The Gnostic Gospels was an incredibly difficult book for me to read, because it offered so much new information and such a new perspective on a text I’d previously considered pretty stable. My brain just didn’t know how to assimilate what Pagels discussed. It became one of those books that was an important reading experience, but that on a first reading I barely comprehended.
It might have helped if I’d known about The Sandman. I was reading The Gnostic Gospels in early 1995, so “Parliament of Rooks” had been out for a few years, and if I had known of it then, I would have enjoyed it, I’m sure, and would have been better prepared to understand that even the most sacred stories are valuable not because they’re sacred, but because they’re stories. I might have wondered about this Lilith character and these tales of Eves and Adams, and I might have gone back to the Bible and taken a second look at Genesis and discovered what a truly strange and contradictory text it is. Then, when I got to The Gnostic Gospels a few years later, I might have been prepared to do more than just compare its many and complex elegances to the clunky simplicities of The Celestine Prophecy. (It was a great lesson in writing, though.)

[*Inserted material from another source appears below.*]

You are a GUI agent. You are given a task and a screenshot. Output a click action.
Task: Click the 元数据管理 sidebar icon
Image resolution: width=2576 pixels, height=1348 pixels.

Maybe I’ll send Elaine Pagels a copy of Fables & Reflections, its tales as elegantly complex as some of her own work, despite the vast differences in form between scholarly Biblical history and graphic novels.
I wouldn’t be surprised if she sent a note back: “Thanks … I’ll add it to the 20 I already have. They make perfect holiday gifts! Sandman’s pretty great, isn’t it?”
(Yes, this is what I do with my spare time now: Dream about sending gifts of comic books to eminent scholars.)
What do we do with all this, then? All these stories and dreams, speculations and gospels?
What do we ever do with them?
We keep them going, our stories and dreams, we perpetuate them and analyze them, riff on them, blow them up, scream against them, let them into our souls, worship them, cower in fear of them. We may not all be religious, but the one common element of humanity, it seems to me, at least right now, is, as “Parliament of Rooks” and The Sandman as a whole suggest, a certain faith in storytelling. There’s a world out there someplace, but how do we separate the thing itself from the tales we tell about it?
Perhaps somewhere in The Sandman lurks the 17th century Spanish playwright Pedro Calderón, whose most famous play is La Vida es Sueño — Life is a Dream.
Dreams are the apocrypha to the canon of the world.